Dans son rapport déposé mercredi, Renaud Lachance a fustigé la défunte Agence des partenariats public-privé dans les controversés dossiers du Centre hospitalier universitaire de Montréal (CHUM) et du Centre universitaire de santé McGill (CUSM).
Le vérificateur général estime notamment que les calculs et les analyses de l'Agence ne permettaient pas de conclure qu'un partenariat public-privé était plus avantageux qu'une construction en mode traditionnel public.
Pour L'Hôtel-Dieu de Québec, le recours au PPP a été décidé par les libéraux en juillet 2008, et l'appel de qualification n'a toujours pas été lancé.
«Ce rapport vient donner de la crédibilité à ce qu'on dit depuis longtemps», s'est réjoui Benoît Cloutier, président du Syndicat des employés et employées du CHUQ (SCFP-FTQ). Cet été, l'organisation avait dénoncé les coûts du projet en PPP, avançant qu'ils étaient passés de 635 millions $ à 735 millions $, puis à plus de 1 milliard $. Des chiffres qui n'ont pas été démentis depuis.
«On nous accusait de crier au loup, mais là , on vient de prouver qu'il y avait un loup dans la bergerie», illustre M. Cloutier, qui espère maintenant que Québec redonnera au CHUQ les rênes du projet pour que l'agrandissement se fasse de façon conventionnelle. «On a déjà perdu assez de temps, et les besoins sont là , surtout en oncologie, dit-il. D'ici 2015, on prévoit une hausse de 60 % des demandes en oncologie pour l'est du Québec.»
«Entêtement»
Du côté de l'opposition, la députée péquiste de Taschereau, Agnès Maltais, se dit convaincue que le gouvernement libéral ne veut plus d'un agrandissement en PPP, mais qu'il tarde à l'annoncer par «entêtement» et par «idéologie».
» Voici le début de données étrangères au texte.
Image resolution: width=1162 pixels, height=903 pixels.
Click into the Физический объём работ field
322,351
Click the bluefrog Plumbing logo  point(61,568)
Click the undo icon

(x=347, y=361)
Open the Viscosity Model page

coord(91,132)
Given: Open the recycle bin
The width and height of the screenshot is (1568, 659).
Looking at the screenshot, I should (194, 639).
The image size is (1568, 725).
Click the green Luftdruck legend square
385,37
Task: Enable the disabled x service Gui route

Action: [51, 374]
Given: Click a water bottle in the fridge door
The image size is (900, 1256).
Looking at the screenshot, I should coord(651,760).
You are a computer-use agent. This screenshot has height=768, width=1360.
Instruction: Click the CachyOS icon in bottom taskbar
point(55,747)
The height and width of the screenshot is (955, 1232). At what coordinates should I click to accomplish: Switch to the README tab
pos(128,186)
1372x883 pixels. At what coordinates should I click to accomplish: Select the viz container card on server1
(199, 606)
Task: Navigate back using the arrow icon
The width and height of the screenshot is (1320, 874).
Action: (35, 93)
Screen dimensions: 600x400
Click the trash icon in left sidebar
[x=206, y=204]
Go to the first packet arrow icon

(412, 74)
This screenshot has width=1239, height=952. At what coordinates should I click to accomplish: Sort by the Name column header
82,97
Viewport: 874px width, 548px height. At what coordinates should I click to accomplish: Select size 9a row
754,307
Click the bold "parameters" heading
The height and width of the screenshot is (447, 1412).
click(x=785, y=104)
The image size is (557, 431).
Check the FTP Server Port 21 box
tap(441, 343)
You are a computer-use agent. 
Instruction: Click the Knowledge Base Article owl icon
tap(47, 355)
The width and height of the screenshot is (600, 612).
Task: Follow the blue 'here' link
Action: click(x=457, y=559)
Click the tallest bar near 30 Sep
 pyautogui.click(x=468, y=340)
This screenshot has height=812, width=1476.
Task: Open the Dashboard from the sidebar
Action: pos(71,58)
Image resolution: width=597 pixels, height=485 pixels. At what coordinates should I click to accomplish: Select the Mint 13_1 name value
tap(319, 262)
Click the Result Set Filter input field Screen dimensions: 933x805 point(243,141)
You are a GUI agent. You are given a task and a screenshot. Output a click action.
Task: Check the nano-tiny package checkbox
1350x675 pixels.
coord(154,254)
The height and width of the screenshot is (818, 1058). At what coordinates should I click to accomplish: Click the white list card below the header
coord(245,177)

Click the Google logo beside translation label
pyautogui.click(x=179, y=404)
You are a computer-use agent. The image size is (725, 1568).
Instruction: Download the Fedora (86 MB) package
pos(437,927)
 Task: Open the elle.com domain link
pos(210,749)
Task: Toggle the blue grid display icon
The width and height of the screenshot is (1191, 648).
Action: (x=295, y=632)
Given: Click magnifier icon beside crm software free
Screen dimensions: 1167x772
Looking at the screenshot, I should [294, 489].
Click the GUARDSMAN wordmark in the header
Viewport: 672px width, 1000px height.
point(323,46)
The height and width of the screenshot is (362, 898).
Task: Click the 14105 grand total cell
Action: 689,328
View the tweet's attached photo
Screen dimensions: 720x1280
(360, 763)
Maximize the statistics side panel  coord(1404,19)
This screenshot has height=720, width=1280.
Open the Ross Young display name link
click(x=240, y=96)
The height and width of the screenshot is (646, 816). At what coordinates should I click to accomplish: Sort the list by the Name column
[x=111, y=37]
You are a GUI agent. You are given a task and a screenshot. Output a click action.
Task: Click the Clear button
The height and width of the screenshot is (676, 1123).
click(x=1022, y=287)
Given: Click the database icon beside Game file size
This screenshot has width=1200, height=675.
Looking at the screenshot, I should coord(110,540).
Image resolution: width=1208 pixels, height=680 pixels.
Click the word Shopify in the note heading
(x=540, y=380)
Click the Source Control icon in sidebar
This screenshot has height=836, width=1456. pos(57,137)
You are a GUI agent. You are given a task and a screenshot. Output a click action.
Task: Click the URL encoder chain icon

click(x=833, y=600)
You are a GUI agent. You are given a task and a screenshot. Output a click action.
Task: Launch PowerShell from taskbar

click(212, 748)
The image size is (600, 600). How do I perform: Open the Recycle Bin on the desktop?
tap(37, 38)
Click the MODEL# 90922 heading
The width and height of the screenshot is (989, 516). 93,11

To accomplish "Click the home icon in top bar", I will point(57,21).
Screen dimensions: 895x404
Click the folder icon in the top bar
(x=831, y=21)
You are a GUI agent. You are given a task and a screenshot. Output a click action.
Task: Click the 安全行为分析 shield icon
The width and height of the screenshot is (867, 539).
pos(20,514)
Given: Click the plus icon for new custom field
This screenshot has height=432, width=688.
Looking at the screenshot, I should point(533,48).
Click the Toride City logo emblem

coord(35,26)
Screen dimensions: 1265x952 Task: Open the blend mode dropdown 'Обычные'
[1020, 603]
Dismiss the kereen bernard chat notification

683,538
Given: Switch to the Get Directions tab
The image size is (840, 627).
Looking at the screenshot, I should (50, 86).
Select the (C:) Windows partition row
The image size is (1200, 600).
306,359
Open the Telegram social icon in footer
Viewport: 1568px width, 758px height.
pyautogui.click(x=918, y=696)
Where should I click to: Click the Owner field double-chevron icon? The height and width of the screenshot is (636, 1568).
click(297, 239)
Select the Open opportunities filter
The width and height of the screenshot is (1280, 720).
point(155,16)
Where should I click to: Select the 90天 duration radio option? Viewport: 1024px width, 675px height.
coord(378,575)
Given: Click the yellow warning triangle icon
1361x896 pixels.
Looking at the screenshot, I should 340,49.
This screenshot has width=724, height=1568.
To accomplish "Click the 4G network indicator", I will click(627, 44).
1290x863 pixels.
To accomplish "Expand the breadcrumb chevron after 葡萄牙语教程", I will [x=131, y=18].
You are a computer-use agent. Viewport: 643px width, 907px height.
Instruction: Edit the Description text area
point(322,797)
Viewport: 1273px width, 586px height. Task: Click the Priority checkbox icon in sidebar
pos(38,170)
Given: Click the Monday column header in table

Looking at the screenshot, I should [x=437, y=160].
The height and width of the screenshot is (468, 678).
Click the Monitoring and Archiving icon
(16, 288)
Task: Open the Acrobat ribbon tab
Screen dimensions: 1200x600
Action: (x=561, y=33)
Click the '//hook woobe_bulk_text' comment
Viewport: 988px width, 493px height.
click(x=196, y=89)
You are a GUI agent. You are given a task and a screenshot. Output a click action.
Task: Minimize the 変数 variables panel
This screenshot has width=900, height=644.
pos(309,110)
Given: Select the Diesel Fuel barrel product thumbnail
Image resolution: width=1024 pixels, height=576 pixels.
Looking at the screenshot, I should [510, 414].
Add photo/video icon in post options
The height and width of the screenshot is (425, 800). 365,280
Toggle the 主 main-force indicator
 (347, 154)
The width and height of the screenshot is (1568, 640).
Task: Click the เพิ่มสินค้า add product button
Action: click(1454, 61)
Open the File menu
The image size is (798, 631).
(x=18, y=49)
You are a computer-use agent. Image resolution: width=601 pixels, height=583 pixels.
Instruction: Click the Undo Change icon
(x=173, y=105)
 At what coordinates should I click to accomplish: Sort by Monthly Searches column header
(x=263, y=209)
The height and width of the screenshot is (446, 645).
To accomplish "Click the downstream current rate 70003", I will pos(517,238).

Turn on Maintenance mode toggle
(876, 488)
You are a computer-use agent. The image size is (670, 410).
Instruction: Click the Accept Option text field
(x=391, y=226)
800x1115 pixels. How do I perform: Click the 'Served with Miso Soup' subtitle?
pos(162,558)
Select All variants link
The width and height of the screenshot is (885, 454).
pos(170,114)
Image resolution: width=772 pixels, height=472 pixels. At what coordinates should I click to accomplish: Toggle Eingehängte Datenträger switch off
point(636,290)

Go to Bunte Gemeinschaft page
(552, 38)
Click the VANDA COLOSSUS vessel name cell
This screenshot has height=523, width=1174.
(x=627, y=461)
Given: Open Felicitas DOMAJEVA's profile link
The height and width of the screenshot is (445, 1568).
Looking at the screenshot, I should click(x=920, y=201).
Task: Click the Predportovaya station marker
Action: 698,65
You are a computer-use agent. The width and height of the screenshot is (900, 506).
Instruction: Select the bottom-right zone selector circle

«Le projet est rendu à un milliard. Dans mon esprit, le gouvernement a déjà abandonné l'idée de le faire en PPP pour revenir à un mode de construction conventionnel. Le rapport du Vérificateur général vient de le prouver et j'espère que le gouvernement ne s'entêtera pas.»
Agnès Maltais s'inquiète non seulement des coûts, mais aussi des délais qui s'allongent depuis que les libéraux ont décidé de privilégier le recours au privé pour la modernisation de l'hôpital de la côte du Palais. «Les travaux auraient dû démarrer il y a un an. Il y a des frais de préparation, des frais de retard», énumère-t-elle en soulignant la vocation particulière de L'Hôtel-Dieu. «Dans un hôpital, il faut tout prévoir. Un établissement de santé, ce n'est pas un bout de route», conclut la députée de
Taschereau.
Jeudi, tant au cabinet du ministre de la Santé, Yves Bolduc, qu'à celui de la présidente du Conseil du trésor, Monique
Gagnon-Tremblay, on indiquait que le projet de L'Hôtel-Dieu suit son cours, pour l'instant toujours en mode PPP.